We see only a tiny portion of the electromagnetic spectrum – “visible light”. The rest of the spectrum is invisible to us. Until Scotsman James Clerk Maxwell’s revolutionary theory of electromagnetism arrived in the second half of the 19th century, we had no idea what light really was and knew nothing about any electromagnetic spectrum. Our senses failed to detect any such spectrum because it’s not what they were designed for. They evolved for reasons of survival, not reasons of truth or completeness. So why do scientists so slavishly revere the evidence of our senses and have such contempt for the exercise of the highest and purest reason?
Reason alone can reveal the absolute truth of existence, and what subject is the essence of reason? – *Mathematics*.
Although mathematics is conventionally regarded as an abstract tool, we shall introduce a second type of mathematics that we have labelled “ontological mathematics”. This means that is does not treat mathematical entities as mere paper abstractions and symbols but as things with real existence. Ontological mathematics might also be called the mathematics of energy since that’s what it’s fundamentally about. Numbers written on paper have no energy content. Numbers written in spacetime most certainly do. Manipulation of numbers on paper has no energy implications, but it does in spacetime. Things that can be done effortlessly on paper may not be possible ontologically because of these energy considerations: this is the fundamental difference between abstract and ontological mathematics.

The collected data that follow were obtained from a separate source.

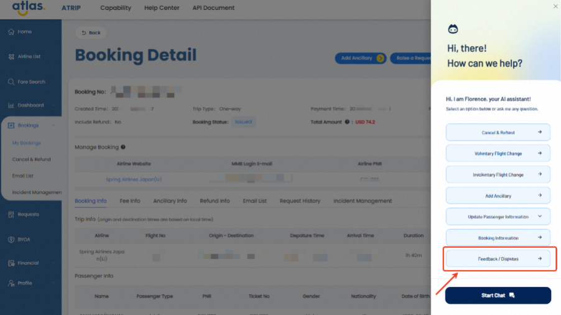Image resolution: width=561 pixels, height=315 pixels.
Task: Click the Home icon in sidebar
Action: coord(11,32)
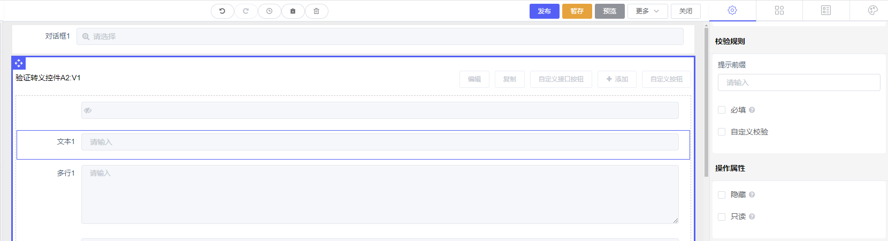This screenshot has height=241, width=888.
Task: Click the clipboard clear icon
Action: 293,11
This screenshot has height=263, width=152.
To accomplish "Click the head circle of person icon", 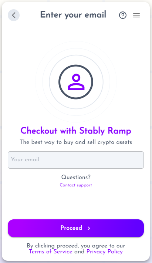I will pos(76,78).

Think of all the sub-atomic particles listed by scientists. Do any of these particles have any properties that cannot be characterised mathematically? There isn’t a single thing about them that isn’t defined by numbers, shapes, quantities, dimensions and mathematical formulae i.e. all the stuff of mathematics. So in what way are these objects of science rather than objects of mathematics? It’s only because we (humanity) have chosen to think of mathematics as fundamentally unreal and abstract that we perversely regard objects that are in every way defined mathematically, and which have no non-mathematical features, as objects of science rather than of mathematics.
Quantum mechanics, relativity theory and M-theory (the theory that is trying to harmonise quantum mechanics and relativity) are all astoundingly mathematical. Are these scientific theories or ontological mathematical theories? If we rebrand science as ontological mathematics then it becomes much clearer why abstract mathematics reflects science so well: “science” is just mathematics as reality rather than as abstraction.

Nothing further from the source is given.